= Exercise set =
A) In the text on assay development and target identification, what is the ideal value of Z'?
B) Continue the text on assay development and target identification from its last line.

Above: celastrol, a natural product isolated from the Chinese medicinal herb 雷公藤 that mimics the gene expression signature of androgen deprivation in prostate cancer cells [Hieronymus 2006].

Developing an assay is really hard. First, you need a positive control, which can sometimes be hard to find. Sometimes it could be a genetic positive control rather than a small molecule. Then you need a crisp separation between the distribution of positive control measurements and negative control measurements, known as a Z prime (Z’) or Z factor [Zhang 1999]. The Z factor is a measurement of the distance between 3 standard deviations below the positive mean and 3 standard deviations above the negative mean:

\[Z' = 1 - \frac {3\sigma_{positive} + 3\sigma_{negative}}{|\ \mu_{positive} - \mu_{negative}\ |}\]

The ideal value is 1, indicating perfect separation. In practice that never happens. But if you have a Z’ ≤0 you have a very poor assay indeed.

Target ID

Once you have identified a probe that is active in a phenotypic screen, how do you determine its mechanism of action? Here are some methods that have been used:

  • If the phenotype in question is death of pathogenic microbes or cancer cells, then add your compound in sublethal doses, gradually increasing, and then perform sequencing on the resulting drug-resistant colonies. You may identify a recurrently mutated gene that is likely to be the target.
  • Perform a genetic perturbation screen (siRNA, etc) to find genes whose knockdown modifies the effect of the compound.
  • Mine databases for connectivities. (Presumably this refers to looking for siRNAs, or other probes with known targets, that yield similar profiles as your compound in gene expression space or something. I think this is the topic of the next lecture.).
  • Quantitative proteomics.

= Information supplied =

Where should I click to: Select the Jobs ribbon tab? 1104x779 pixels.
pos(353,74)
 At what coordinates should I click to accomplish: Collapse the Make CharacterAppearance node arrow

= Answer list =
A) The ideal value is 1, which indicates perfect separation.

B)
There are two main methods in quantitative proteomics — SiLAC and iTRAC. In SILAC (stable isotope labeling of amio acids in cell culture) you grow cells in regular media or heavy (D2O) media. In the light media, you pre-incubate cells with your compound. In heavy media, you do not pre-incubate. Then in either case, you expose cell lysates to beads conjugated to your compound. In light media, the target has already been bound, so should exhibit minimal binding to beads. In the heavy media, the target is unbound and should bind readily to the beads. Then you combine the beads, wash them, boil them in SDS, and then trypsinize the proteins that were bound. Any tryptic peptides from proteins that just non-specifically stick to the bead should be equally abundant in heavy and light space (distinguishable in your proteomics data by the mass shift due to deuterium). But your target should be vastly enriched in heavy space compared to light space. This method has been used to go back and figure out how specific various kinases are. For instance, Ro-31-7549, once believed to be highly selective for protein kinase C (PKC), has now been shown to have strongest affinity for PKC but to also bind many other kinases.

A hot new method is cellular thermal proteome profiling (TPP) [Savitski 2014]. This is a method to identify targets in whole cells. It relies on the idea that soluble proteins become insoluble when they are denatured. As you heat cells, proteins bound by compound will be stabilized and will have their melting points increased. So the target of your compound should be a protein whose melting curve is shifted up in the presence of the compound. You measure that melting curve by centrifuging the cell lysates after compond treatment and then measuring the abundance of proteins in the supernatant. This doesn’t work for membrane-bound proteins, which will pellet out regardless.

Addendum 2015-10-21: another method worth knowing is drug affinity responsive target stability (DARTS) [Lomenick 2009], where basically you look for proteins that become relatively more protease-resistant in the presence of the compound, because apparently often compound binding can do that.